If the dispute is not settled within 30 days of being brought to the Board, the SDM will hear the dispute acting as the “Sub-Divisional Authority” for settlement of such dispute. The Sub-Divisional Authority is empowered to pass three kinds of orders under the law: (a) pass an order for the recovery of the amount payable to the farmers and traders; (b) impose a penalty as stipulated in sub-section (2) of section 11; or (c) suspend for such period as he deems fit or cancel the right to operate as an electronic trading and transaction platform.
The law also provides for an appeal against the orders of the Sub-Divisional Authority, which is within 60 days from the date of the order to an officer not below the rank of Joint Secretary to the Government of India, to be nominated by the Central Government for this purpose.
Why are farmers upset with this dispute resolution framework?
As the new law provides for a special dispute resolution mechanism, it bars the jurisdiction of the civil court from entertaining any suit or proceedings in respect of any matter that could be dealt through the special mechanism provided in the law.
Section 15 of the Act says “no civil court shall have jurisdiction to entertain any suit or proceedings in respect of any matter, the cognisance of which can be taken and disposed of by any authority empowered by or under this Act or the rules made thereunder.”
It is essentially the replacing of the jurisdiction of civil courts with a heavily bureaucratic procedure under the authority of the SDM, a government employee, that has raised fears among the farmers.
Can a statute bar courts from having jurisdiction?
Jurisdiction of civil courts is governed by Section 9 of the Civil Procedure Code.

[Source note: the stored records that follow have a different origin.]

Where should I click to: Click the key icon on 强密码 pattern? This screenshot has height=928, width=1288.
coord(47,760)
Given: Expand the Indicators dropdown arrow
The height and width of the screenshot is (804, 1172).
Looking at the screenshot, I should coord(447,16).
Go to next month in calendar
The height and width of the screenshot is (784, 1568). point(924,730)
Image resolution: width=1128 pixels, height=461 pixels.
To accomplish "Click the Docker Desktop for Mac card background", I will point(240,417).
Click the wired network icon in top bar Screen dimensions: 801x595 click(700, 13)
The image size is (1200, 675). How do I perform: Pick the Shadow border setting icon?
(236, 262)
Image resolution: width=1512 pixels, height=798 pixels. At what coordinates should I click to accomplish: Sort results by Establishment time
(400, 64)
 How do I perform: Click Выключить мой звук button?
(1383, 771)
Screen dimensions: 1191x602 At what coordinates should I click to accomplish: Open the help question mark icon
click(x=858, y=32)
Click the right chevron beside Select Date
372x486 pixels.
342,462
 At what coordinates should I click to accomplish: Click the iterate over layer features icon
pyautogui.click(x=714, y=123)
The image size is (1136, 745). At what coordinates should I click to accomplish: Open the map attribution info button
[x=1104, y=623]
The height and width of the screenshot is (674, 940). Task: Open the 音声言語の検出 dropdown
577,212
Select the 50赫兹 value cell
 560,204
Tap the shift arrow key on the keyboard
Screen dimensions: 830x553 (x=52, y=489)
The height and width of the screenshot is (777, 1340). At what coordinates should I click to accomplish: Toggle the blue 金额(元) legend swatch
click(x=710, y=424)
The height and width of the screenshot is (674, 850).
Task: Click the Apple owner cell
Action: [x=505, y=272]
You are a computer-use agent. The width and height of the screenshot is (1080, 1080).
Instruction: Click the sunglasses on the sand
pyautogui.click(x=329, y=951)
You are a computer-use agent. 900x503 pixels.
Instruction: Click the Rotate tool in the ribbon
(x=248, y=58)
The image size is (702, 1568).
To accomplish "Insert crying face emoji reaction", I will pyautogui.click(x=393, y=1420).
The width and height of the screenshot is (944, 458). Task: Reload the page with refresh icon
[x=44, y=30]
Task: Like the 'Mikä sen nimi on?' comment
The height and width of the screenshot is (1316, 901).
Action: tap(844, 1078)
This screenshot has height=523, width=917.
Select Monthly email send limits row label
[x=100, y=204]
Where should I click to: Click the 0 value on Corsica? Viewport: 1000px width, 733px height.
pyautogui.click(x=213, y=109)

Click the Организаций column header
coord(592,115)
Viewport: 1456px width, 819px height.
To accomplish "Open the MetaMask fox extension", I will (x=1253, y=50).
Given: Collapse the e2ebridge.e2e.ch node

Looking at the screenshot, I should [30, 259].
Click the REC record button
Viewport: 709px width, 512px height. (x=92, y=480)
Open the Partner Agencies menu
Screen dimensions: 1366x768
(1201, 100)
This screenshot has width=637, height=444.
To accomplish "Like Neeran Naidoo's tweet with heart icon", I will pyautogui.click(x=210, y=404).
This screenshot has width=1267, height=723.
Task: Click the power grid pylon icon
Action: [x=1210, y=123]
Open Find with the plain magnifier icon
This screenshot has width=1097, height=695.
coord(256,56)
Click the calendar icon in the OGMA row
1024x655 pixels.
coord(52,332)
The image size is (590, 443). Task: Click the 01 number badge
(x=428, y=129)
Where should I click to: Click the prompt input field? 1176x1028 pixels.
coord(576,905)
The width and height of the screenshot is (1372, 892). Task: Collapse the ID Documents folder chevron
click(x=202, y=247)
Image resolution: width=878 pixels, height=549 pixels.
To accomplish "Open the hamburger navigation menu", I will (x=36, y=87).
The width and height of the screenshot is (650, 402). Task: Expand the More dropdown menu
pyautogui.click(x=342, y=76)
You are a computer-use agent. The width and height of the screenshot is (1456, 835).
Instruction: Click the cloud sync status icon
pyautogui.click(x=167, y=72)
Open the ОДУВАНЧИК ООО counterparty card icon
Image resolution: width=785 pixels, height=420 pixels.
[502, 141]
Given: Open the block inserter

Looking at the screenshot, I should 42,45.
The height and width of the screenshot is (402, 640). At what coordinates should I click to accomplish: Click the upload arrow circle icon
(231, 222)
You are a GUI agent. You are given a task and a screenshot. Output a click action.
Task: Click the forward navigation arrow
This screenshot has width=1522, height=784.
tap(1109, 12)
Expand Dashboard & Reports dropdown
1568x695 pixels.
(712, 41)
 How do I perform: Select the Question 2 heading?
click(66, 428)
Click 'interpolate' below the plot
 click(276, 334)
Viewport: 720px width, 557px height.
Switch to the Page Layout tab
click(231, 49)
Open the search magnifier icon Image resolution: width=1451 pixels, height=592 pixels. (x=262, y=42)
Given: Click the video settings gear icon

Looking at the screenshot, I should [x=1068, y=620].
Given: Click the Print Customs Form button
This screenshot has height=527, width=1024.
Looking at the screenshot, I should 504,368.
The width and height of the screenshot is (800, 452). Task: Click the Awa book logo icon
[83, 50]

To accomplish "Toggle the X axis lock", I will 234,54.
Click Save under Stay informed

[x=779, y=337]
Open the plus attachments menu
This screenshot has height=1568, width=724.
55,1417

The provision says that civil courts have the jurisdiction to try all suits of a civil nature, except suits of which cognisance is either expressly or impliedly barred.
So statutes routinely bar the jurisdiction of civil courts to set up alternative dispute mechanisms. Many statutes, including the Income Tax Act, rent Control Laws, Companies Act, bar jurisdiction of civil courts giving preference to alternate dispute mechanisms.
However, statutes cannot take away the jurisdiction of the High Courts and the Supreme Court. Any action by the state can be challenged before such courts on various grounds including arbitrariness. Judicial review is part of the basic structure of the Constitution and the right to approach courts for violation of fundamental rights is itself a fundamental right under Article 32 of the Constitution. In the context of the farm laws, decisions of the Sub-Divisional Authority can always be challenged before the relevant High Court on grounds of arbitrariness etc, if either party is aggrieved.